━━ Records shown

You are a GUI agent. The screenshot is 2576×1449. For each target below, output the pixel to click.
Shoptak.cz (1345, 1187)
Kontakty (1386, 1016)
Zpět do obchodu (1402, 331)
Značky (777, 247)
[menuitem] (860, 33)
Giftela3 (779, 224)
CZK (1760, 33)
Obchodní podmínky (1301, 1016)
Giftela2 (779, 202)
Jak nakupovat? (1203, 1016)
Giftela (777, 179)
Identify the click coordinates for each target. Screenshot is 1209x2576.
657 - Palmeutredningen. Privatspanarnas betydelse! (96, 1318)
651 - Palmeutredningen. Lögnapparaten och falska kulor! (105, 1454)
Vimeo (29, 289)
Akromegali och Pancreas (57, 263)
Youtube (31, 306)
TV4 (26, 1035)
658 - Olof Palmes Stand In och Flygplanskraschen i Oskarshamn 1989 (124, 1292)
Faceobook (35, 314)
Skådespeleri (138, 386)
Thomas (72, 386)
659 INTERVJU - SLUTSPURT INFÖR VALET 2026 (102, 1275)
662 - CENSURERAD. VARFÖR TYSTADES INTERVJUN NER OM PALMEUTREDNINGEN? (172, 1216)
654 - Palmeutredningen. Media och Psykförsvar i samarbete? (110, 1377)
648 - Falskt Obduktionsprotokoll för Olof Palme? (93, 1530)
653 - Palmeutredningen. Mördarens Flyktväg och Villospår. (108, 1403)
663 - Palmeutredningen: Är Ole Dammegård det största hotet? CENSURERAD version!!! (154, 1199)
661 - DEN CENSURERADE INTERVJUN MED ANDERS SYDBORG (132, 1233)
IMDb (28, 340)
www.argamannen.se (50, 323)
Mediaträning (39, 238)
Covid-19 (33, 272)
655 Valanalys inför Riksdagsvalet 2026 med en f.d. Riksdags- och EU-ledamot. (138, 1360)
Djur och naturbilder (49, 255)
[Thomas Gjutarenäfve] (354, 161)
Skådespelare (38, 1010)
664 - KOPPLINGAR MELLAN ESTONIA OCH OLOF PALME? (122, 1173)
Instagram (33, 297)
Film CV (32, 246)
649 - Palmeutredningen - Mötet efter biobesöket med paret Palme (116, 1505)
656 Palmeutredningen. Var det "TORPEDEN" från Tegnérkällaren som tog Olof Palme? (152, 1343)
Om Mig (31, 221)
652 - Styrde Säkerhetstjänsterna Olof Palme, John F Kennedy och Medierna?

━━━━

= The task =
Each line from the one containing "653 - Palmeutredningen." through the final line of the listing above should be returned exactly; return nothing else.

= The completed task =
653 - Palmeutredningen. Mördarens Flyktväg och Villospår. (108, 1403)
663 - Palmeutredningen: Är Ole Dammegård det största hotet? CENSURERAD version!!! (154, 1199)
661 - DEN CENSURERADE INTERVJUN MED ANDERS SYDBORG (132, 1233)
IMDb (28, 340)
www.argamannen.se (50, 323)
Mediaträning (39, 238)
Covid-19 (33, 272)
655 Valanalys inför Riksdagsvalet 2026 med en f.d. Riksdags- och EU-ledamot. (138, 1360)
Djur och naturbilder (49, 255)
[Thomas Gjutarenäfve] (354, 161)
Skådespelare (38, 1010)
664 - KOPPLINGAR MELLAN ESTONIA OCH OLOF PALME? (122, 1173)
Instagram (33, 297)
Film CV (32, 246)
649 - Palmeutredningen - Mötet efter biobesöket med paret Palme (116, 1505)
656 Palmeutredningen. Var det "TORPEDEN" från Tegnérkällaren som tog Olof Palme? (152, 1343)
Om Mig (31, 221)
652 - Styrde Säkerhetstjänsterna Olof Palme, John F Kennedy och Medierna?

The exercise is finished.